L’autre facteur réside dans l’ampleur des dossiers concernés : le commerce entre les deux rives de la Manche représente plus de 700 milliards d’euros annuels. Le rétablissement de droits de douane aurait eu des effets non négligeables pour les deux parties. La puissante industrie automobile allemande, pour ne prendre que cet exemple, redoutait comme la peste cette perspective.

Economiquement plus modeste mais politiquement aussi importante était la récupération – fût-ce à terme – de la souveraineté anglaise sur le domaine maritime et les droits de pêche afférents. Par ailleurs, Londres a également obtenu la mise hors jeu de la Cour européenne de l’UE que le négociateur européen voulait maintenir comme futur arbitre. Mais c’est sans doute dans le domaine des règles de concurrence que le succès du premier ministre britannique est le plus marquant. Depuis l’origine, et jusqu’au dernier mois de négociations, les Vingt-sept voulaient imposer, en échange du commerce sans taxes ni quotas, que le Royaume-Uni s’aligne sur les règles de Bruxelles (sociales, environnementales, fiscales et d’aides d’Etat), et même s’engage à adopter sans mot dire toutes les dispositions communautaires futures… Motif affiché : « pas question que la Grande-Bretagne puisse exercer un dumping déloyal à nos portes ». Comme si le moins-disant fiscal (Irlande, Luxembourg, Pays-Bas) ou social (pays de l’Est) n’était pas déjà massif au sein des Vingt-sept…

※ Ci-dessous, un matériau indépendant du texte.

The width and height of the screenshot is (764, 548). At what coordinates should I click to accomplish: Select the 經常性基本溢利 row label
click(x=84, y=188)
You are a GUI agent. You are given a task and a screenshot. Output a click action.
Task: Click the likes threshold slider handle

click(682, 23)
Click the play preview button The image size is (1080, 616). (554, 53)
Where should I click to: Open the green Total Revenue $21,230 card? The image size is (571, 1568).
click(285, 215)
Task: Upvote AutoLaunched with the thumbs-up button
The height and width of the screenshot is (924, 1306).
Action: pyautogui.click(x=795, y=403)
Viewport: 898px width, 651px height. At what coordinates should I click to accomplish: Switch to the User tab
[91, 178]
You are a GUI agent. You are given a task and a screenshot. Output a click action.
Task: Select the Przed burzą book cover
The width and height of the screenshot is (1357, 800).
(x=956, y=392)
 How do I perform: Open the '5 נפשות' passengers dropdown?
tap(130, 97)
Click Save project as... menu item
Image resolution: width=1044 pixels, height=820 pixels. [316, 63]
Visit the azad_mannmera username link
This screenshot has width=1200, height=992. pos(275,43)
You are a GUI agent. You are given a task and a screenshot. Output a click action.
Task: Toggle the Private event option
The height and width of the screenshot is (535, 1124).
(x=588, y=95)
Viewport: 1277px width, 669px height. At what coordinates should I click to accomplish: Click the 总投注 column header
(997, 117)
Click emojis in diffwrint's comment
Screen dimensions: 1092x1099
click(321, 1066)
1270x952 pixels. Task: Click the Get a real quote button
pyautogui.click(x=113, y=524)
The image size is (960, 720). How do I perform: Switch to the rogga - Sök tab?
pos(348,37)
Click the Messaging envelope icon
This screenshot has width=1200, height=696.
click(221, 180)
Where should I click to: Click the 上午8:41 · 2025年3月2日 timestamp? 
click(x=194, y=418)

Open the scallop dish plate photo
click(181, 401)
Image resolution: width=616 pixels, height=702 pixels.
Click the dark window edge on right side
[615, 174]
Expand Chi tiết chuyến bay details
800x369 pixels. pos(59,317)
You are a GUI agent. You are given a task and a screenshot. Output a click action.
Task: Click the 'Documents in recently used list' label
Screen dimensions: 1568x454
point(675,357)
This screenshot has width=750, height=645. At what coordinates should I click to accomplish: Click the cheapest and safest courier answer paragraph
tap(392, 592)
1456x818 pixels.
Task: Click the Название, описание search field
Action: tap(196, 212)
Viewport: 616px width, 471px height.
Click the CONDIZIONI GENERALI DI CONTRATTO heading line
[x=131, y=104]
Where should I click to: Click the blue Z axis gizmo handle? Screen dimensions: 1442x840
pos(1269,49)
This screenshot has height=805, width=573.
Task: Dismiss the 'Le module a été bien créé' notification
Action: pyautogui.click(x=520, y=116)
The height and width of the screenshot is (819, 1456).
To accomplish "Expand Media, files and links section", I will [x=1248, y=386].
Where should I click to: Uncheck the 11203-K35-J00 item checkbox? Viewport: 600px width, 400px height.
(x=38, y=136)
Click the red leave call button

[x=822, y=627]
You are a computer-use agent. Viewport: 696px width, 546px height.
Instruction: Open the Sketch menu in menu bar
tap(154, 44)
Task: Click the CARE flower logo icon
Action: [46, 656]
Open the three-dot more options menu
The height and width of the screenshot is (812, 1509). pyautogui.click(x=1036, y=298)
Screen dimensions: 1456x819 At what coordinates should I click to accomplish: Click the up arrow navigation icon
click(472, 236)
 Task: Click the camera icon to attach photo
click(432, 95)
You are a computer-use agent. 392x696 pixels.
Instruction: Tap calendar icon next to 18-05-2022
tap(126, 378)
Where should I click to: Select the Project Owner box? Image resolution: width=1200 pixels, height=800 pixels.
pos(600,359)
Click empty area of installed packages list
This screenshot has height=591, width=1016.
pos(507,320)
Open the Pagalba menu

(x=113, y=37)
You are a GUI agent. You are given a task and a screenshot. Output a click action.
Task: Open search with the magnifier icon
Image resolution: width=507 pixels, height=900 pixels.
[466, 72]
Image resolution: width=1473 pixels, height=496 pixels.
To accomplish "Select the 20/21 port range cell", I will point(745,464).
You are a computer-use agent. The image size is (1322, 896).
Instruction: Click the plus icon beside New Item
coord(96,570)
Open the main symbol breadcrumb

L’accord prévoit une clause de non régression. Mais Londres aura bien la possibilité de « diverger », ce qui était la raison d’être de la sortie de l’UE. Boris Johnson a ironiquement rassuré les dirigeants européens : « nous n’envisageons pas d’envoyer immédiatement les enfants travailler à l’usine ». Une remarque qui rappelle opportunément l’absurdité de la fable européenne selon laquelle l’UE serait un havre de justice sociale et de cohésion fiscale face à un Royaume-Uni adepte de la déréglementation à outrance. Certes, lorsque M. Johnson était maire de Londres, il s’affichait en ultra-libéral, au moment même où son camarade de parti David Cameron, alors à Downing Street, poursuivait la politique lancée par Margaret Thatcher en 1979 et suivie par les Travaillistes Anthony Blair et Gordon Brown.

Boris Johnson a promis la fin de l’austérité et un réinvestissement massif dans les services publics, une politique impossible dans le cadre de l’UE

Mais l’époque a fondamentalement changé (et c’est antérieur au Covid) : l’actuel premier ministre a tourné le dos à la City et dirigé sa campagne vers le monde ouvrier et les classes populaires, celles-là mêmes qui ont assuré massivement le succès du Brexit. A ces électeurs, en particulier dans le centre et le nord de l’Angleterre, il a promis la fin de l’austérité, un réinvestissement massif dans les services publics, et un grand retour de l’Etat. Une politique impossible dans le cadre de l’UE.

Ultime crève-cœur pour les dirigeants européens : si les parlementaires britanniques pro-UE n’avaient pas mené une implacable guérilla au point de paralyser durant des mois Westminster en espérant mettre en échec le choix populaire de 2016, Boris Johnson n’aurait pas remplacé Theresa May qui était, elle, bien plus disposée à des compromis favorables aux Vingt-sept. Le traité signé le 24 décembre reflète au contraire, à 99%, les vues des Brexiters les plus « durs », un résultat que même ceux-ci n’imaginaient pas en 2016. Réjouissant paradoxe.